── Data extracts ──

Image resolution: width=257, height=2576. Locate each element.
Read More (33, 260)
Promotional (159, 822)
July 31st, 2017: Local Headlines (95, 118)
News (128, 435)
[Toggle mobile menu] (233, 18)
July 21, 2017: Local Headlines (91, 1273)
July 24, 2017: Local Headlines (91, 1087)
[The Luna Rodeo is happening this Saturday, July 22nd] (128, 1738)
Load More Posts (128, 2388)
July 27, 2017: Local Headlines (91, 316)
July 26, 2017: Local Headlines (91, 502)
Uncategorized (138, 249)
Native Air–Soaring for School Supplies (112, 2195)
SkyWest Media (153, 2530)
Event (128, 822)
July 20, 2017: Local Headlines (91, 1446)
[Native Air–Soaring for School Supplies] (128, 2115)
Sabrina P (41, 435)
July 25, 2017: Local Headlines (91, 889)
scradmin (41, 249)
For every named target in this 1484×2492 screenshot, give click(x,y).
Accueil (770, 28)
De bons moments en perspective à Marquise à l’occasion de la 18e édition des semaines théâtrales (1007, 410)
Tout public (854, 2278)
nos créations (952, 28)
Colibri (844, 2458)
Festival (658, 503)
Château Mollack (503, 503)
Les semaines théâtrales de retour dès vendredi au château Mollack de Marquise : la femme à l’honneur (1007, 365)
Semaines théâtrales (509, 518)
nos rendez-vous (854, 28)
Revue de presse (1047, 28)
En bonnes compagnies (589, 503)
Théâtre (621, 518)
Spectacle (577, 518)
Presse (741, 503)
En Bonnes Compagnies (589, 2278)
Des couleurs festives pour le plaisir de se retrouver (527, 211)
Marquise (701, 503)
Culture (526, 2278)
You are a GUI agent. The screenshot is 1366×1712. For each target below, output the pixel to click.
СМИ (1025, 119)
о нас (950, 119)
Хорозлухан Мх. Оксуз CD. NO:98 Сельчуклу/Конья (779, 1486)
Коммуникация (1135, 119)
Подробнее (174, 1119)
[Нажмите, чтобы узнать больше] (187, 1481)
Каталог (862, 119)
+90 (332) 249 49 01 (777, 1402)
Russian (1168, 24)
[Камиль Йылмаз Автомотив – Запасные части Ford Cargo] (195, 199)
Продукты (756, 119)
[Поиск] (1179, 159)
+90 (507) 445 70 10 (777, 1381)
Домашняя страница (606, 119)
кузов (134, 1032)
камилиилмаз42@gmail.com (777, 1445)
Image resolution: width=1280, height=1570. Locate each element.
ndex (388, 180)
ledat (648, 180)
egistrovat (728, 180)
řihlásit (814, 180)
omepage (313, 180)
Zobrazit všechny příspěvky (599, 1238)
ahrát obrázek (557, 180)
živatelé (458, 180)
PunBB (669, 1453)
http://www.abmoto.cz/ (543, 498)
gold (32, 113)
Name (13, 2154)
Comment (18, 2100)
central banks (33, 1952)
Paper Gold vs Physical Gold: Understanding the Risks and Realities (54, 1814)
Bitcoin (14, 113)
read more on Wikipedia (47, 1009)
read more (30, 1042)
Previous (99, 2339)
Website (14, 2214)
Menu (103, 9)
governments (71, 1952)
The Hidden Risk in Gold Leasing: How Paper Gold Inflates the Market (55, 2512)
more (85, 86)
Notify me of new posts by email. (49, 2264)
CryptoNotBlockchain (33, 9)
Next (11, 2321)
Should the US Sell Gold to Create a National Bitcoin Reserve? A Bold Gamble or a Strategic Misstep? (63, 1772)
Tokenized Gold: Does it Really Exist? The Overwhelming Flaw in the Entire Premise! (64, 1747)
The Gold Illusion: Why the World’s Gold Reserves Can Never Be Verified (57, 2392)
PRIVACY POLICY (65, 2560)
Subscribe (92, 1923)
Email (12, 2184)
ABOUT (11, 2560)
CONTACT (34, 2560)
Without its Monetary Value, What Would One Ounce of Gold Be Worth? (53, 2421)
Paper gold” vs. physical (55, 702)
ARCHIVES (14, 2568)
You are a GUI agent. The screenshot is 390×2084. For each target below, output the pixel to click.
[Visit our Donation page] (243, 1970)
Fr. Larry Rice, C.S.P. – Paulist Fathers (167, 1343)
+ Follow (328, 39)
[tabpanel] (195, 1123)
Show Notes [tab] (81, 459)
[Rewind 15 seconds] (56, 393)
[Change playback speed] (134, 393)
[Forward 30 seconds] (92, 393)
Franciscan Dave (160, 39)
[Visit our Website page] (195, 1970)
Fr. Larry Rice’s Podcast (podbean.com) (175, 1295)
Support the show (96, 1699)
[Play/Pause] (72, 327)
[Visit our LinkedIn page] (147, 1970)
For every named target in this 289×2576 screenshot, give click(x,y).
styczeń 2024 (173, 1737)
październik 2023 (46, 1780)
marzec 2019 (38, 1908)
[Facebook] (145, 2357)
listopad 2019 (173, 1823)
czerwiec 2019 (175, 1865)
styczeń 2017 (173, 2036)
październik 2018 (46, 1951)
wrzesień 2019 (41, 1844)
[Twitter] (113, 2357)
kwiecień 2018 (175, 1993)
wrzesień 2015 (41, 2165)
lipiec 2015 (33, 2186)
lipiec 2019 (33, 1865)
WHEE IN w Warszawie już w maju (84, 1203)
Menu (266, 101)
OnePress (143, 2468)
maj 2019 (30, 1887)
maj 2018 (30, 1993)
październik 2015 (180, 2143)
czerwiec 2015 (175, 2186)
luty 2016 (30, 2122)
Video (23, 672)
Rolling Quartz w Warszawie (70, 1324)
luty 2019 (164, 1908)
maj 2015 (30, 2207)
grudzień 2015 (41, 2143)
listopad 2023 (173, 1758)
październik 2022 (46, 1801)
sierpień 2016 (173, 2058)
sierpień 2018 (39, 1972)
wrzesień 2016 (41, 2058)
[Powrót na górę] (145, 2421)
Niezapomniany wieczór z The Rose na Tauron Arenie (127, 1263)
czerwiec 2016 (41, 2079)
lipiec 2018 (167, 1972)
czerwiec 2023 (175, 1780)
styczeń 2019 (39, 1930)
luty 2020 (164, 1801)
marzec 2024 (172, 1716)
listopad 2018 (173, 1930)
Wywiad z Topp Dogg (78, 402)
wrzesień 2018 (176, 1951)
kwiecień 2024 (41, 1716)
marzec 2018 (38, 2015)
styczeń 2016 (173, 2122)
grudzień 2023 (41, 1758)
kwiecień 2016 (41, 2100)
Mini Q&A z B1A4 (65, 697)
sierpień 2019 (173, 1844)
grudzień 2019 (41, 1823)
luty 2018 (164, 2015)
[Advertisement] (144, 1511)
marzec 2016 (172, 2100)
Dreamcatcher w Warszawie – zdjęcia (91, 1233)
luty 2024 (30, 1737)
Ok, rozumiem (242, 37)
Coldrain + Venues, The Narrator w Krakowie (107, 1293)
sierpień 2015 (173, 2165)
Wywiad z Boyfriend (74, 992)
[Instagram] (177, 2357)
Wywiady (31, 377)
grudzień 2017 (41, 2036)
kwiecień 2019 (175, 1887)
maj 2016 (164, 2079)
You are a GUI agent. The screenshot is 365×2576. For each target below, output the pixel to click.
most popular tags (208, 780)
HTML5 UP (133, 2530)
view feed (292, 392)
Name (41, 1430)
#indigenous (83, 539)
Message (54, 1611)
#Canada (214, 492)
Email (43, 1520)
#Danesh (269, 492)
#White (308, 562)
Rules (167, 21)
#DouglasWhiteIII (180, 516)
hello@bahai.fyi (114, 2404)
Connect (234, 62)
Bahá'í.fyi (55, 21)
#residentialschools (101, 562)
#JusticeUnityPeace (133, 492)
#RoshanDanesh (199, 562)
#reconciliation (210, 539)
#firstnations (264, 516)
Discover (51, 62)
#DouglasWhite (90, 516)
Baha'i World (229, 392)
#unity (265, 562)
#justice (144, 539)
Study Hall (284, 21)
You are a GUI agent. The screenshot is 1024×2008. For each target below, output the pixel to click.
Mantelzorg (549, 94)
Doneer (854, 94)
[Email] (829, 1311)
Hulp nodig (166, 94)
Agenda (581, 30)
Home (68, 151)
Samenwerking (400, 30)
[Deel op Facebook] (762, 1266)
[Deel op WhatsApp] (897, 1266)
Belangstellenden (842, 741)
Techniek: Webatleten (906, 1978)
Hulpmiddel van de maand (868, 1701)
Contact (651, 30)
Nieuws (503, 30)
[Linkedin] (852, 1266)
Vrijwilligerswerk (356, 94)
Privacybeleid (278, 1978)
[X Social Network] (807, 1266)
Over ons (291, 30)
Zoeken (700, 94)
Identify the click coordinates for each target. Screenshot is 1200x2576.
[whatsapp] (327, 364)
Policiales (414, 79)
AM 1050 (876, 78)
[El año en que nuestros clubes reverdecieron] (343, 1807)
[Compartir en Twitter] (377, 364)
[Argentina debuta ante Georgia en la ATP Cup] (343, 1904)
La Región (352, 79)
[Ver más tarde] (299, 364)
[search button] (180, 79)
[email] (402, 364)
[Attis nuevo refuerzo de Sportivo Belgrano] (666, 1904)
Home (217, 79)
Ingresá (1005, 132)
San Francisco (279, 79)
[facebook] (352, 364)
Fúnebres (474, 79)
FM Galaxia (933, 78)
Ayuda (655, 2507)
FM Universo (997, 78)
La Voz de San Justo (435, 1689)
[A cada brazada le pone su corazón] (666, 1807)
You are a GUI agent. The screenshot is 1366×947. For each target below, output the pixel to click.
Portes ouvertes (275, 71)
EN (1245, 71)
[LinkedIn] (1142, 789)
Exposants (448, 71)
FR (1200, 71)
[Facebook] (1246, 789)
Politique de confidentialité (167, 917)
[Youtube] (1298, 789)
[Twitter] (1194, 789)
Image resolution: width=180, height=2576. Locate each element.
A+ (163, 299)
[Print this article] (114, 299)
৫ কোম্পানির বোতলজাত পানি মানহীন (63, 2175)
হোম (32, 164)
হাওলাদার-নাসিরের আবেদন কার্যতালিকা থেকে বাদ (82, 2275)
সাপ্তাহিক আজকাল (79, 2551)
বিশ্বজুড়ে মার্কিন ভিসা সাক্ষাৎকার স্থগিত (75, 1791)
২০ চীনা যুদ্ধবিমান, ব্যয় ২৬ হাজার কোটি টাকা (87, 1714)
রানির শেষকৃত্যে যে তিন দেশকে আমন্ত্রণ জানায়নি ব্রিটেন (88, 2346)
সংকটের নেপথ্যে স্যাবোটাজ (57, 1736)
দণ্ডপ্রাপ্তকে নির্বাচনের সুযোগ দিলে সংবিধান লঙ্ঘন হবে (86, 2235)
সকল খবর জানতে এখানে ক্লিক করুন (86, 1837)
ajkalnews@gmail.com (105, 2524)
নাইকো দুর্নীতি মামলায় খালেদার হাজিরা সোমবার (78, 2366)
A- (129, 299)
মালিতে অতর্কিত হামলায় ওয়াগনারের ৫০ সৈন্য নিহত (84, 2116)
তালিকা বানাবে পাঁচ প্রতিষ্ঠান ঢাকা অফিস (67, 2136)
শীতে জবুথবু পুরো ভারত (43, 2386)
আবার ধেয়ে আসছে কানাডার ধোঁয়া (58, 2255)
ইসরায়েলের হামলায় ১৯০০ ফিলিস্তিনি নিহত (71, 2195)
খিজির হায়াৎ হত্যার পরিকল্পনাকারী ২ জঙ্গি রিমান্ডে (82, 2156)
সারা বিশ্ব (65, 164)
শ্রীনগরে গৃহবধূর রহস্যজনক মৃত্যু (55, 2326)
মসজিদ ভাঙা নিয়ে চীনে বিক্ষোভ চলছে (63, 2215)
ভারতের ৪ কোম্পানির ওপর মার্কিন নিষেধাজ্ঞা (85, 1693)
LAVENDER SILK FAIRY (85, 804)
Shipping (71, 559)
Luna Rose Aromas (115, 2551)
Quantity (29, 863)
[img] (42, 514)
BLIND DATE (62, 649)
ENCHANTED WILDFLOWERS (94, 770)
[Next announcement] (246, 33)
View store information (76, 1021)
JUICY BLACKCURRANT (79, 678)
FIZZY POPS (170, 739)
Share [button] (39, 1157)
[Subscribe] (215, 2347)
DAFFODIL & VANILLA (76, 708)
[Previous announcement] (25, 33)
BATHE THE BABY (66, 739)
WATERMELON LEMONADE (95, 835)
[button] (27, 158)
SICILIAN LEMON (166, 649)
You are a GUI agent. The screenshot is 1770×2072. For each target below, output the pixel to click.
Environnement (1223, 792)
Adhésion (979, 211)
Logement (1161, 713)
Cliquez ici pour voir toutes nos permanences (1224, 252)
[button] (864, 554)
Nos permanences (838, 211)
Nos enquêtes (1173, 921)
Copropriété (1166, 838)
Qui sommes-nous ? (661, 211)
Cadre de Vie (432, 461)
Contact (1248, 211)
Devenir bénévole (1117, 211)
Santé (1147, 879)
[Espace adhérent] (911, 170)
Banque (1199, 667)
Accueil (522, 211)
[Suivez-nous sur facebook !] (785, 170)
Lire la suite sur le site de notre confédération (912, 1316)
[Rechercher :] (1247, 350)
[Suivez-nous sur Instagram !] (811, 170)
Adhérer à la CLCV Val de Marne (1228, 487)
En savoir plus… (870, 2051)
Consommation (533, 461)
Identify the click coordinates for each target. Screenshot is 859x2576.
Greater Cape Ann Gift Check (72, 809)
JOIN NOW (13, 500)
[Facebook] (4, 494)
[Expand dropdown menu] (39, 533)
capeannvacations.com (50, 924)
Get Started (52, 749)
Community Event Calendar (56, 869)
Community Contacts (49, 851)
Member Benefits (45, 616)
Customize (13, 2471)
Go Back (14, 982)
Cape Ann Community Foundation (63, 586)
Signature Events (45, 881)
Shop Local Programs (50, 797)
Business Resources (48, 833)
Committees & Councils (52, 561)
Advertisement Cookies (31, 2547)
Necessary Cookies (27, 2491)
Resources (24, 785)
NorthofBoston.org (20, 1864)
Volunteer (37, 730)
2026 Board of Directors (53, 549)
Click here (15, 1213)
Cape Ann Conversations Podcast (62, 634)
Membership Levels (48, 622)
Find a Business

───

[Activity]: Of the lines above, extract only those from the line with "The Hidden Risk" to the line with "CONTACT (34, 2560)", both included, exactly as written.

[The answer]:
The Hidden Risk in Gold Leasing: How Paper Gold Inflates the Market (55, 2512)
more (85, 86)
Notify me of new posts by email. (49, 2264)
CryptoNotBlockchain (33, 9)
Next (11, 2321)
Should the US Sell Gold to Create a National Bitcoin Reserve? A Bold Gamble or a Strategic Misstep? (63, 1772)
Tokenized Gold: Does it Really Exist? The Overwhelming Flaw in the Entire Premise! (64, 1747)
The Gold Illusion: Why the World’s Gold Reserves Can Never Be Verified (57, 2392)
PRIVACY POLICY (65, 2560)
Subscribe (92, 1923)
Email (12, 2184)
ABOUT (11, 2560)
CONTACT (34, 2560)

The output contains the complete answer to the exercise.